■ **Exercise instructions**: Copy each line below that includes "swatch".

________________

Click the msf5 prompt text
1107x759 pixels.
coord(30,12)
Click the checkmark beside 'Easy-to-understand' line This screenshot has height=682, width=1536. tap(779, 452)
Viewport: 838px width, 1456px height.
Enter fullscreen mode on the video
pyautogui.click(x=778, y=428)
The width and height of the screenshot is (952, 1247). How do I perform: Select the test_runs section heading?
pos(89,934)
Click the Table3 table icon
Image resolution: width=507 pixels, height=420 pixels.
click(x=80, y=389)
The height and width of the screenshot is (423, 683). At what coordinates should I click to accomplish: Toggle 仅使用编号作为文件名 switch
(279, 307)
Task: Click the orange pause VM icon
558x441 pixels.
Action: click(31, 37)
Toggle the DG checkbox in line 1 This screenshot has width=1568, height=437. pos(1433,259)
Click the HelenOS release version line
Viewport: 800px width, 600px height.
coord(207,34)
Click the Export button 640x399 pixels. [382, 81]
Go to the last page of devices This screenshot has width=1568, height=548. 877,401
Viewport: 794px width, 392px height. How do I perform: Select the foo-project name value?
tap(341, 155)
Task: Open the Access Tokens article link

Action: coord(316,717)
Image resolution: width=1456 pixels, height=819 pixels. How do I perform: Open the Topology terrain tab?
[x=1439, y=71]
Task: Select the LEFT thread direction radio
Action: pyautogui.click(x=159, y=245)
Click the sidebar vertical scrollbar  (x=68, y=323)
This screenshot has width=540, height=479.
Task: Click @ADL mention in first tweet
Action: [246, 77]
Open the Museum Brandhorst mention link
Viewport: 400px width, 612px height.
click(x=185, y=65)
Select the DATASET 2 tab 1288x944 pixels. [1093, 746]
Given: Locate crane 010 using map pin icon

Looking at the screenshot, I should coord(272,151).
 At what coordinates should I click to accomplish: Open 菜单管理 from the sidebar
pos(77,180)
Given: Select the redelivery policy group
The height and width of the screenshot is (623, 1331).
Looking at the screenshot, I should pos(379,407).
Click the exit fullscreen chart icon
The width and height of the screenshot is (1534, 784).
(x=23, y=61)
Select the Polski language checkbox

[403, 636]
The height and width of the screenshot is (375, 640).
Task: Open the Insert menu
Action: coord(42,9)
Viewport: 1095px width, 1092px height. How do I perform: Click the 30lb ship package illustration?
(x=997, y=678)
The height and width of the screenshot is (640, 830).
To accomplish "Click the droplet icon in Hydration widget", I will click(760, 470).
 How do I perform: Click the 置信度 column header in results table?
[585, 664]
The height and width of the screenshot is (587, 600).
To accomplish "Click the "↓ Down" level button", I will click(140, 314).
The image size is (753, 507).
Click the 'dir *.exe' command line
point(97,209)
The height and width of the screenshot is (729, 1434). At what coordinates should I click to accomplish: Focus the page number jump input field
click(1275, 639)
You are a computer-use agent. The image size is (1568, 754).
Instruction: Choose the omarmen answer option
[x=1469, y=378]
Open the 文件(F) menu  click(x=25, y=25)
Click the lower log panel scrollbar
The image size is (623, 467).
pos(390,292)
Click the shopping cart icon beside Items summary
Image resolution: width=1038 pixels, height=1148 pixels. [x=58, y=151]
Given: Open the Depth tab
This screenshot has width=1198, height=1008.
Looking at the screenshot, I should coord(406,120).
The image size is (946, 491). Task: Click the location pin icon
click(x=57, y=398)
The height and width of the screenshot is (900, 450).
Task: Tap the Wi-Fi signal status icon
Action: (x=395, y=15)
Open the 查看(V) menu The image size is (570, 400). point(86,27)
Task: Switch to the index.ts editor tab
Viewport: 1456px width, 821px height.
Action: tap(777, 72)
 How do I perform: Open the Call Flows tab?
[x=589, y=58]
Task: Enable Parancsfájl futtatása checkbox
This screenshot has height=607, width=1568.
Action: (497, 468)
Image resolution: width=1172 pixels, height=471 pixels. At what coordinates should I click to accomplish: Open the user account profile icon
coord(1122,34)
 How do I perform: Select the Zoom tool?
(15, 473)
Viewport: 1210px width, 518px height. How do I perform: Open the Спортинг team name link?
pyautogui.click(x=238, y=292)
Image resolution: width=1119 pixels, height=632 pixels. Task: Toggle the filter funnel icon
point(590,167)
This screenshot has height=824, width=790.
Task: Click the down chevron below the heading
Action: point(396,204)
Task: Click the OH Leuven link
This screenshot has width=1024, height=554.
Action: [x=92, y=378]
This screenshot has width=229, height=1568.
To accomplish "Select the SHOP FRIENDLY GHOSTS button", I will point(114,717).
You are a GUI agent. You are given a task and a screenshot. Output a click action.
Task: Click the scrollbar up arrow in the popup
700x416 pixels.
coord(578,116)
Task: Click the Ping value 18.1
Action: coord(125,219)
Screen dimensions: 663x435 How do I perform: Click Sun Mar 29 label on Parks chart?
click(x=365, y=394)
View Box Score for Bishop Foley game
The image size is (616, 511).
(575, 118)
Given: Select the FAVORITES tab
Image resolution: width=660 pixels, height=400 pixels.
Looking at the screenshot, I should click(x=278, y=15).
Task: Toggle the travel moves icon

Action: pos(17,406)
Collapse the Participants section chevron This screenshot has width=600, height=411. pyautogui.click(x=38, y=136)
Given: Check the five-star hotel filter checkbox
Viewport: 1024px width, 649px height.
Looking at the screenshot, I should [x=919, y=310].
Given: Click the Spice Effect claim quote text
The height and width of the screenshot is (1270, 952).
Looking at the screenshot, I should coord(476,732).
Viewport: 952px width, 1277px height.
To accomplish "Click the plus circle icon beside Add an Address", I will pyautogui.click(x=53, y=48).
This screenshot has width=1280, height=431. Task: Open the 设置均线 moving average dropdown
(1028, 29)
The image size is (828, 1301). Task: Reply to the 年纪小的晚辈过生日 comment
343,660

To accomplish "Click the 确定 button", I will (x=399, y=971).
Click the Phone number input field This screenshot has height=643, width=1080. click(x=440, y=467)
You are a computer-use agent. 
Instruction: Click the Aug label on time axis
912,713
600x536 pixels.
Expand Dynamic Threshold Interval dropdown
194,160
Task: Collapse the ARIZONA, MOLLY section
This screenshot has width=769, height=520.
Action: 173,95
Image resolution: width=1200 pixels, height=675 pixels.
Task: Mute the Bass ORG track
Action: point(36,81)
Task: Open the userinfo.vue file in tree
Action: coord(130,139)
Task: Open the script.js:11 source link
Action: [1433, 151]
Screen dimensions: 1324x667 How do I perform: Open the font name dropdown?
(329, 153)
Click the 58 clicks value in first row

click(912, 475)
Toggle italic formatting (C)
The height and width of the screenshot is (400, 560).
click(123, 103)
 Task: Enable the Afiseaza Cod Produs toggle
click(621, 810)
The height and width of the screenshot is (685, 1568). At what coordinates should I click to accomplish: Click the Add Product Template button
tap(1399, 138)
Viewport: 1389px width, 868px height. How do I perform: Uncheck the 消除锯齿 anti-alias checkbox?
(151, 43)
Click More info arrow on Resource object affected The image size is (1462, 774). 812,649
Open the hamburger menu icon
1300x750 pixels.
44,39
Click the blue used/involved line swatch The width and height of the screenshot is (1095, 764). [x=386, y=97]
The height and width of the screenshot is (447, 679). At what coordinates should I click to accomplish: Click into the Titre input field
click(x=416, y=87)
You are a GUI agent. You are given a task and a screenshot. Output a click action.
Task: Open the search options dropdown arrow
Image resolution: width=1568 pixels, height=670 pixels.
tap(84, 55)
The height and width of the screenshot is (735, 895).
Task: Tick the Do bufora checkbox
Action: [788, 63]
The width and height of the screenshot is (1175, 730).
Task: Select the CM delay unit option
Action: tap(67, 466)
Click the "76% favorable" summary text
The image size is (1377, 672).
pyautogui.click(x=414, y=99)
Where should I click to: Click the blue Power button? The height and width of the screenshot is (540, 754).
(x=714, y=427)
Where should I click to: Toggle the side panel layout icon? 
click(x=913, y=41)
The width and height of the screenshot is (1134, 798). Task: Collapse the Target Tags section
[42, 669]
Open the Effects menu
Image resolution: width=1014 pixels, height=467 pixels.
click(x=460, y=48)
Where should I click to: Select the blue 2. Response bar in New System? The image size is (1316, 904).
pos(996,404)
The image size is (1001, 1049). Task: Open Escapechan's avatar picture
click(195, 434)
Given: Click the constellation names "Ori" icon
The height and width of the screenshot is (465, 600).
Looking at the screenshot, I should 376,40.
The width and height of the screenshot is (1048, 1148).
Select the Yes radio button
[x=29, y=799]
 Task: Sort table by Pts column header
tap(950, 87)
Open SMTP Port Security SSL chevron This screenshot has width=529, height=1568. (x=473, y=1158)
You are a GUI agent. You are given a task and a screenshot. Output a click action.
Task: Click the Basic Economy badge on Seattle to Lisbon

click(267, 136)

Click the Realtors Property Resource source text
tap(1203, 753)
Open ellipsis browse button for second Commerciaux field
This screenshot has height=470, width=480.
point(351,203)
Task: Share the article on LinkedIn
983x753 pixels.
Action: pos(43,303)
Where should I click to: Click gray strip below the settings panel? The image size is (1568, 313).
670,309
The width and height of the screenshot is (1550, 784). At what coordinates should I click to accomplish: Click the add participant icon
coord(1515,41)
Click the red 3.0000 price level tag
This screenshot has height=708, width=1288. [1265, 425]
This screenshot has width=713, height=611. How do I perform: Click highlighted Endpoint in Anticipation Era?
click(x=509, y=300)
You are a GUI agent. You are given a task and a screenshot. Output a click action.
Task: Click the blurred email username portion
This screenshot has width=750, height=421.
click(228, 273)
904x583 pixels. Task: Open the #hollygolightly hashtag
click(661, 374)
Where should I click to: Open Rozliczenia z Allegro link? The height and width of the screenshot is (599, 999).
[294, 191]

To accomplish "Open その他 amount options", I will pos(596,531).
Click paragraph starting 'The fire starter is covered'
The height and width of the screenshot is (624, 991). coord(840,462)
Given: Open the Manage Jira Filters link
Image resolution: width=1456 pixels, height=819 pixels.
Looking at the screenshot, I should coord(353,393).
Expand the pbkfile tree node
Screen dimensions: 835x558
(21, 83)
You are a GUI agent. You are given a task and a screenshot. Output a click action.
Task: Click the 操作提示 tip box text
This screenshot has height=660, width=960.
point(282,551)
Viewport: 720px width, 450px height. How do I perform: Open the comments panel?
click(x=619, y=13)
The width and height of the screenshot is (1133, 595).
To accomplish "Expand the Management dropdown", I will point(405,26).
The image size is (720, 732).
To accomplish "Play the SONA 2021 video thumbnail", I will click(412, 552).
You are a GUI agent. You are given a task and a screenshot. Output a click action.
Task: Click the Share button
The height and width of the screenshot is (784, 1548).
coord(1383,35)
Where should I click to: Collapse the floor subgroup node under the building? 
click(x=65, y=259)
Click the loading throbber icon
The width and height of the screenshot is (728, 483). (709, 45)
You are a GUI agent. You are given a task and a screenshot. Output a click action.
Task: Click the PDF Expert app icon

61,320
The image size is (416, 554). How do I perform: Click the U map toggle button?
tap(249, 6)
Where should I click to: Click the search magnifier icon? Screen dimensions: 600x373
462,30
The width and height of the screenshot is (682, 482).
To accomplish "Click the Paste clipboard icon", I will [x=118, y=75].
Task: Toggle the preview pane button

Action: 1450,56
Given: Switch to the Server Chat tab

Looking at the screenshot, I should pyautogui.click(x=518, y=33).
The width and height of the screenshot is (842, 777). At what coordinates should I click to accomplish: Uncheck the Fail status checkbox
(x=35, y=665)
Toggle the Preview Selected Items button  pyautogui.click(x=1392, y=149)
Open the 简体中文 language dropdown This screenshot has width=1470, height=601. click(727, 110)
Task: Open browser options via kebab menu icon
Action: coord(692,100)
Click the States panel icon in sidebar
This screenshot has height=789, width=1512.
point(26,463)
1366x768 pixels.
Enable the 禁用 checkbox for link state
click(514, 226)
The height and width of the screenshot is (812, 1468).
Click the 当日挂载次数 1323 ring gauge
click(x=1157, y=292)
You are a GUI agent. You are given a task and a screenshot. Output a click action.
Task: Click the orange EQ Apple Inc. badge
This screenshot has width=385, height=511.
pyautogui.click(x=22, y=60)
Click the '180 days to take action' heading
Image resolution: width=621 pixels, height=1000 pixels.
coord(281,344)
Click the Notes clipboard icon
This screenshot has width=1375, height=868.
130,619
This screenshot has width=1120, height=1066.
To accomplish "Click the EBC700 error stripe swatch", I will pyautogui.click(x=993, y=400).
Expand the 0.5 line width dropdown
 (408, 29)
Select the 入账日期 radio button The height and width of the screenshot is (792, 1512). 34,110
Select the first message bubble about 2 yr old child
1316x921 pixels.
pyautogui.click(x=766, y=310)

________________

■ **Your solution**:
Click the blue used/involved line swatch The width and height of the screenshot is (1095, 764). [x=386, y=97]
To accomplish "Click the EBC700 error stripe swatch", I will pyautogui.click(x=993, y=400).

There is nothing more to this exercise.